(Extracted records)
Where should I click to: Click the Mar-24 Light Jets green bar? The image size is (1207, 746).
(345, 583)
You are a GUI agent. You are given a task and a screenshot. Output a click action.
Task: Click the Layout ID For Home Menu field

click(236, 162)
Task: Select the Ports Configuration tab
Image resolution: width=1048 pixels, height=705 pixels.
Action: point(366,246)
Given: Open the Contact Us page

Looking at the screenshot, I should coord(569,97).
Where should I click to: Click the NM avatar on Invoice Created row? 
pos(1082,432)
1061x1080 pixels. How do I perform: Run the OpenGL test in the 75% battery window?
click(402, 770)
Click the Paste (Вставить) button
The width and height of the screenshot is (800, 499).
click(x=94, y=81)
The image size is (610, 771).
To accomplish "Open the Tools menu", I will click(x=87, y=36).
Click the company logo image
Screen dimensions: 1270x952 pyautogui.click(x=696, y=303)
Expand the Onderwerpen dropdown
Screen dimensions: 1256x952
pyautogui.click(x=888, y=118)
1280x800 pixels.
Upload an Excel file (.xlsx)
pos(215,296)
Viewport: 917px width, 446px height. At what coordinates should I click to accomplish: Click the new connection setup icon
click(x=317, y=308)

EXERCISE:
Duplicate every item above line for line, with no changes.

ANSWER TO THIS TASK:
Where should I click to: Click the Mar-24 Light Jets green bar? The image size is (1207, 746).
(345, 583)
You are a GUI agent. You are given a task and a screenshot. Output a click action.
Task: Click the Layout ID For Home Menu field

click(236, 162)
Task: Select the Ports Configuration tab
Image resolution: width=1048 pixels, height=705 pixels.
Action: point(366,246)
Given: Open the Contact Us page

Looking at the screenshot, I should coord(569,97).
Where should I click to: Click the NM avatar on Invoice Created row? 
pos(1082,432)
1061x1080 pixels. How do I perform: Run the OpenGL test in the 75% battery window?
click(402, 770)
Click the Paste (Вставить) button
The width and height of the screenshot is (800, 499).
click(x=94, y=81)
The image size is (610, 771).
To accomplish "Open the Tools menu", I will click(x=87, y=36).
Click the company logo image
Screen dimensions: 1270x952 pyautogui.click(x=696, y=303)
Expand the Onderwerpen dropdown
Screen dimensions: 1256x952
pyautogui.click(x=888, y=118)
1280x800 pixels.
Upload an Excel file (.xlsx)
pos(215,296)
Viewport: 917px width, 446px height. At what coordinates should I click to accomplish: Click the new connection setup icon
click(x=317, y=308)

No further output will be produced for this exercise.